Given today’s shortage of IT resources, the demand for self-sufficient technology is becoming an industrywide rallying cry.
Frustrated by the limited scalability of software but not flush enough to throw money at their problems, enterprises are turning to edge appliances. In the edge appliance, companies are finding the easily managed, low-cost alternative they need.
Edge appliances — devices that offer specialized functionality at the edge of a network — were initially conceived of as hardware alternatives to running software on servers. The increasing complexity of today’s datacenter, however, has spurred edge-appliance vendors to push the concept further. Edge appliances now seek to accommodate ever-changing security requirements, the influx of XML data, and the emergence of a single network carrying voice, data, video, and even storage traffic. Customers have responded to the evolution of the edge appliance concept by increasing their demands for performance, ease-of-maintenance, and scalability.

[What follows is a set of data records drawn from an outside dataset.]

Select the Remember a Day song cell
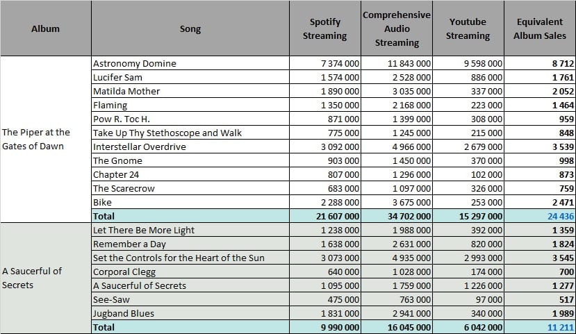 pos(190,244)
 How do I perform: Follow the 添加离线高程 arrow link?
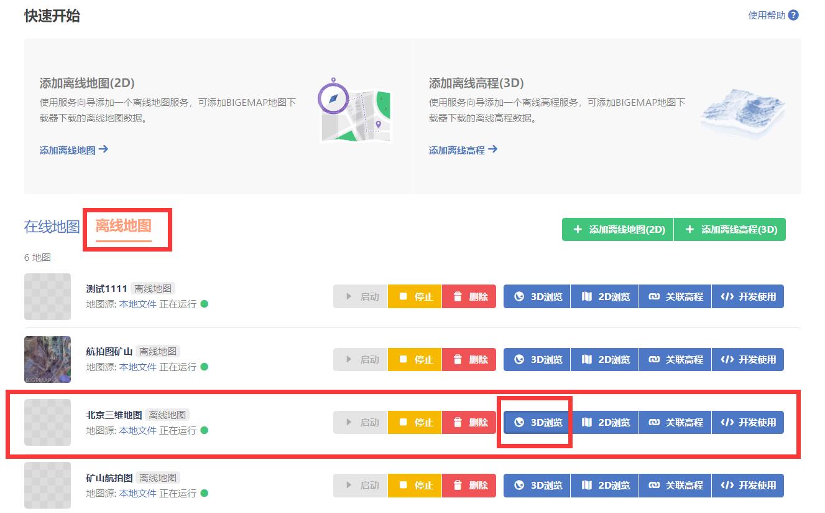pyautogui.click(x=463, y=150)
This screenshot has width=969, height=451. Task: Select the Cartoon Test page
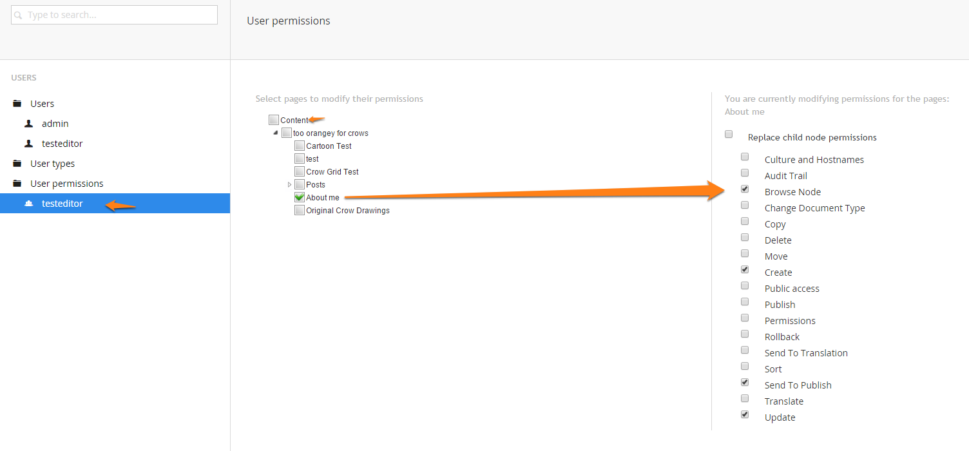pyautogui.click(x=300, y=146)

Given their black-box design, edge appliances can be placed exactly where they are needed, allowing them to tackle a wide range of enterprise issues, including security access, performance enhancement, and traffic and storage management. Edge appliances are often specialized to perform a single function, making them easy to manage. Because they use ASICs, they perform better than software run on general-purpose CPUs.
The trick is to figure out how much an edge appliance can handle before it becomes more of a server than an appliance. Edge-appliance vendors must walk the fine line between simplicity and functionality when gearing their wares to fit customer needs. Adding intelligence is a future goal for many vendors, but they must be careful not to make their appliances too complex, thereby undercutting a key customer value.

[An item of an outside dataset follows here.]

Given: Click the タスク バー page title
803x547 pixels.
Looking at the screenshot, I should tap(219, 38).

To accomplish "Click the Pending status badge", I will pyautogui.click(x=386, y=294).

Scot Klimke, CIO of Network Appliance, notes that the rise of edge appliances was natural, given software's limitations in solving problems such as load balancing, firewall maintenance, and caching. According to Klimke, when an enterprise datacenter grows beyond a certain threshold, software is overburdened and performance sags under the load.
But where software comes up short, edge appliances continue to evolve to handle more types of functions -- and enterprises have noticed, says Klimke. “The appliances are getting cheaper, and easier to manage and deploy. They are like Cisco routers for the masses. They can be used and run without a Ph.D. in computer science.”
Speed, performance, and management
For many enterprises, the greatest benefit of edge appliances is the enhancement of performance and security. Both functions are critical building blocks for the enterprise, but they often require two things currently in short supply: money and expertise. Dropping an appliance at the network edge puts the specific technology in place where it’s needed most.
Because edge appliances can be placed where vulnerabilities first come to light, security is the hottest market in the edge appliance space. Indeed, 54 percent of InfoWorld CTO Network Survey respondents say a security appliance would be their first choice if buying an edge appliance today.